I am trying to put together some stuff on Piaget and Vygotsky, and this morning while I was retranslating Piaget's comments on Thinking and Speech, Carol's complaint about proliferating categories occurred to me ("We don't need no stinkin' u-tinsels"). 
 
It seems to me that a key difference between "utvar" and "tools" is analogous to the distinction Vygotsky makes between self-directed "egocentric" speech and other-directed social communicative speech.
 
The utinsel is a self-directed tool. Genetically, it is always late emerging (I use a knife to kill an animal before I use it to cook it and eat it; I use a shovel for farming before I use a trowel for gardening).

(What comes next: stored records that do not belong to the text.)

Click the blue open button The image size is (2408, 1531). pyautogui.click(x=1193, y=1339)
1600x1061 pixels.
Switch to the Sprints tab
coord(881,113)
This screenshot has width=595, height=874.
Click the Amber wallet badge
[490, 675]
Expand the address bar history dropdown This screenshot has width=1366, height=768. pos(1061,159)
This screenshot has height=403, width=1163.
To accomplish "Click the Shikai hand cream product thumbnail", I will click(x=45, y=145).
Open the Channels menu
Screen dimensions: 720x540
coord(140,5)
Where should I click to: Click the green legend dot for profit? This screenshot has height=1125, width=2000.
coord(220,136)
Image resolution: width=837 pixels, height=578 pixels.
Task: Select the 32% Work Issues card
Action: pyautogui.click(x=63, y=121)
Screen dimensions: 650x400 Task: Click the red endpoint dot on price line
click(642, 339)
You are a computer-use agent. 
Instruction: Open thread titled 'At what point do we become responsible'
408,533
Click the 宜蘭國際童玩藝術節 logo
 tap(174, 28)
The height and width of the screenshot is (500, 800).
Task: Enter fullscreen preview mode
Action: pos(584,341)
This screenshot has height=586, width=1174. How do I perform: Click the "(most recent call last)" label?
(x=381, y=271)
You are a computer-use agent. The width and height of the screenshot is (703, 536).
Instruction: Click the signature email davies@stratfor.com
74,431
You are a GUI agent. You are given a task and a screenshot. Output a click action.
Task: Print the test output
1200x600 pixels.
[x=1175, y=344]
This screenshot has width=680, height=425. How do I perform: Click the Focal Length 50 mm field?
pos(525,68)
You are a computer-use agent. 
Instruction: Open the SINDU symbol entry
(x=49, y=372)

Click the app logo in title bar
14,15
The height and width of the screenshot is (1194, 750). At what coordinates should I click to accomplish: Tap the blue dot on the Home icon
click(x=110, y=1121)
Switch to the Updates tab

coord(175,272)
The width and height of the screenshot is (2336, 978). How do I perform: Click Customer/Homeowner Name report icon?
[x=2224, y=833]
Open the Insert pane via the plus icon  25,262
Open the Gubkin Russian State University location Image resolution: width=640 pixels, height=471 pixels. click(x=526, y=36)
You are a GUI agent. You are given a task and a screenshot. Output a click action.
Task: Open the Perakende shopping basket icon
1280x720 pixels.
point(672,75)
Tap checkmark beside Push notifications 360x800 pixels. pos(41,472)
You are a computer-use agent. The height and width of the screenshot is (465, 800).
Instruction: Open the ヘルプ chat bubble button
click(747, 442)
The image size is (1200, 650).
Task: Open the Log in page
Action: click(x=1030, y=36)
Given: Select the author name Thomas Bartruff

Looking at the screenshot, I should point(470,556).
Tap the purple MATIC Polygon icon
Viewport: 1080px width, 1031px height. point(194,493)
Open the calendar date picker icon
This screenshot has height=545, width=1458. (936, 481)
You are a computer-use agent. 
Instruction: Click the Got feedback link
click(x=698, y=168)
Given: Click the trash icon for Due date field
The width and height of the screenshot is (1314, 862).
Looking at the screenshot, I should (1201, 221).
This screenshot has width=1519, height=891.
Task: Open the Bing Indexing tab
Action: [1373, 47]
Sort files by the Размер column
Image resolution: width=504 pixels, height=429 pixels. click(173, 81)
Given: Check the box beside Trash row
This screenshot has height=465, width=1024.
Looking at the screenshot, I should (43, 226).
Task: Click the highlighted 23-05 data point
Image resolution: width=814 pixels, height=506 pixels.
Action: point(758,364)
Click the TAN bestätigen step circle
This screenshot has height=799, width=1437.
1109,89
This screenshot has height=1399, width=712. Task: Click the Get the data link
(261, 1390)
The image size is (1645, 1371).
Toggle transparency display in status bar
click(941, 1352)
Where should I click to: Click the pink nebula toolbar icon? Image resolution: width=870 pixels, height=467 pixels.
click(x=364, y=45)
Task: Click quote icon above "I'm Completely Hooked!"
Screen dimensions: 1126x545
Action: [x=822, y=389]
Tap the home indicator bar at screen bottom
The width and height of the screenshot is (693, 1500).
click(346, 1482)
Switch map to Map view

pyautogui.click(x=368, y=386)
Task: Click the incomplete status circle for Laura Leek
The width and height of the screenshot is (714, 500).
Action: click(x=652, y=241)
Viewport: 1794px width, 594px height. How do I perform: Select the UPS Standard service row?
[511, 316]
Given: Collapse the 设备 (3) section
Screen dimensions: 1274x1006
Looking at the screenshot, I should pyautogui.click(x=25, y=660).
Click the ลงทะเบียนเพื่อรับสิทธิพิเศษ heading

Functionally, it serves individual maintenance and consumption rather than capital circulation and production (I use it in an intimate or interpersonal setting rather than a public one). Structurally, it interfaces with my hand and my mouth, rather than my hand and my environment (I do not share my utinsels as readily as I do my tools).
 
The Acmeists were anti-modernists. They rejected the idea that "modern" art is late emerging; they insisted that the Odyssey (by Homer) is in many ways as modern as Ulysses (by Joyce). They rejected the formalist idea of art as "device" or "tool" of mass media; they insisted that their art was a hearth to warm yourself by in the comfort of your own home. Finally, they rejected the idea that the word is essentially a thing; they insisted that their art existed in the concrete, and intimate, act of speaking and hearing it. That is why Mandelstam wrote poems that he never wrote down but only told to friends. (Of course, that is not the only reason!) 
 
I think they also would have embraced the idea that artworks are self-directed tools, that is, utensils. Like egocentric speech, they are bound to disappear into inner speech. But inner speech continues the functional differentiation we see when social speech splits into self-directed and other-directed. Poetry, their specialty, is an extreme example of a self-directed use of an other-directed material. 
 
Steve, I think there are two reasons why I do not want to treat "real" and "material" as synonymous and would rather treat the "real" as emerging from the "material".
 
The first is rather trivial; it has to do with linguistic gradeability (e.g. the existence of some adjectives like "dead" or "asleep" which cannot be graded, and others like "tall" or "wise" which can). 
 
I want to talk about artworks that are "more real" and "more ideal". But to me it smacks of idealism to say that artworks are "more material" or "less material". All artworks are, in the final analysis, equally and absolutely material. But just like self-directed "egocentric" speech and other-directed social speech, some artworks are more ideal and others are more real.
 
The second is somewhat less trivial. No artist every fully masters his materials; every artist is in the end bested by the stuff to which he lays his cunning hands. Vygotsky portrays the struggle of the artist as a fundamentally TRAGIC one. Like Sisyphus he is doomed to roll his "material" up the hill of ideality, only to have it roll back down long before he reaches the summit.
 
This tragedy, or rather long term tendency for materials to master form despite our best intentions, our most strenuous efforts and our most highly developed techniques, inheres in the artistic enterprise; the ideal has to be made real, and so man must fall and fail.That in itself explains why, for example, realism in art is primal, and idealism is derivative. The "here and now" is always the means by which art has to express the "there and then" and even the "what if".
 
As with the zig-zag of science concepts (towards reality and away from it), the link between "real" and "perceptible" or "observeable" or "tangible" has to be preserved, because it is always and everywhere the starting point of the artwork. 
 
I think that the vulgar materialist tells you that all that is material is tangible or perceptible. The true materialist knows better, and his very knowledge, being intangible, proves the point.